4.3. Strengths and Limitations
A key strength of this study was its use of human subjects in a real-world therapeutic setting, providing clinically relevant insights into the effects of mud therapy. The comparison of multiple mud application methods and the histological analysis of both the dermis and muscle tissues offer a comprehensive view of the microvascular changes induced by balneotherapy.
However, our study had several limitations. The sample size was relatively small, which may limit the generalizability of our findings. Additionally, we did not conduct a long-term follow-up, so the duration of the observed angiogenic effects remains unknown. The absence of temperature measurements during treatments was another limitation, as precise thermal data could have provided further insights into the mechanisms underlying the observed changes.
4.4. Implications and Future Directions
Our findings have potential implications for clinical practice, suggesting that different mud therapy applications may be tailored to target specific tissues. For instance, mud packs might be preferentially used when targeting dermal angiogenesis, while a cold mud ointment could be more effective for muscular adaptations.
Future research should focus on elucidating the long-term effects of repeated balneotherapy interventions and investigating the molecular mechanisms underlying the observed angiogenesis. The potential role of hydrogen sulfide and other mud components in mediating these effects warrants further investigation. Additionally, studies combining balneotherapy with other treatment modalities could explore potential synergistic effects.
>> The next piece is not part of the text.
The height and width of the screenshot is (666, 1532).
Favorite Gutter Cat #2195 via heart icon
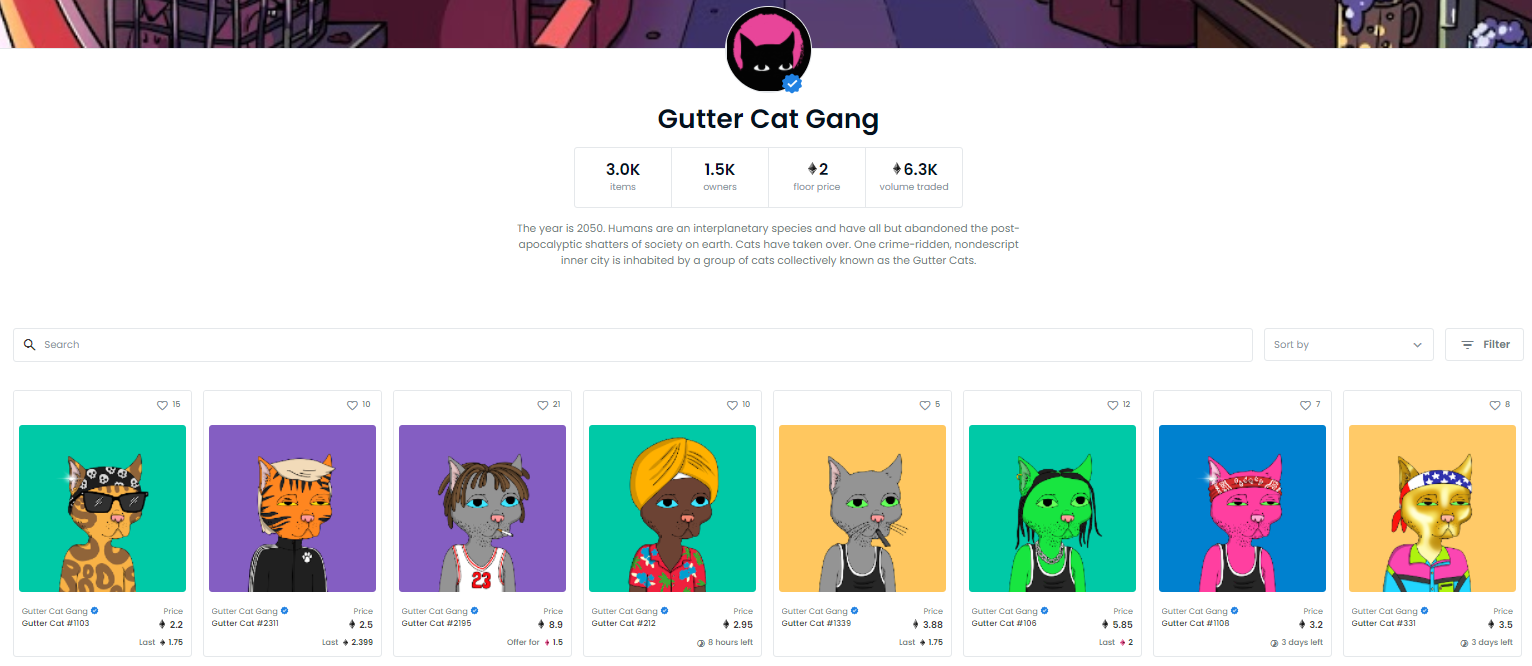(542, 405)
In cold mud ointment therapy, rapid alternations between local and central temperature changes via heating and cooling promote swift transitions from vasodilation to vasoconstriction. This mechanism ensures an adequate muscle blood flow by locally adjusting the number of open capillaries and facilitating non-shivering thermoregulation.
The presence of pericytes in the dermis and muscle tissue at twenty-four hours after completing the treatment suggests that morphological changes continue even after the cessation of treatment.
5. Conclusions
This study suggested that different mud therapy applications can induce significant and tissue-specific angiogenic responses in both the dermis and muscles. These findings contribute to our understanding of the physiological effects of balneotherapy and may support the development of more targeted therapeutic protocols. Further research is needed to fully elucidate the mechanisms underlying these effects and to optimize their clinical application.
This histological approach provided a visual representation of morphological changes induced in the dermis and muscles following a two-week balneotherapy regimen with hypersaline water and mud, helping to elucidate the empirical aspects surrounding balneology and balneotherapy.
Our study demonstrated that natural therapeutic factors are pivotal in eliciting histological modifications via functional stimulation. Repeated topical heat treatments under various thermal regimens (hyperthermal, thermal neutral, and thermal contrast), with options for sweating or its abolishment, and the penetration of biochemical compounds (such as hydrogen sulfide and sulfur species) from hypersaline water and mud during a balneotherapy intervention led to statistically significant histological modifications in both the dermis and muscle tissues, persisting for at least twenty-four hours post-treatment.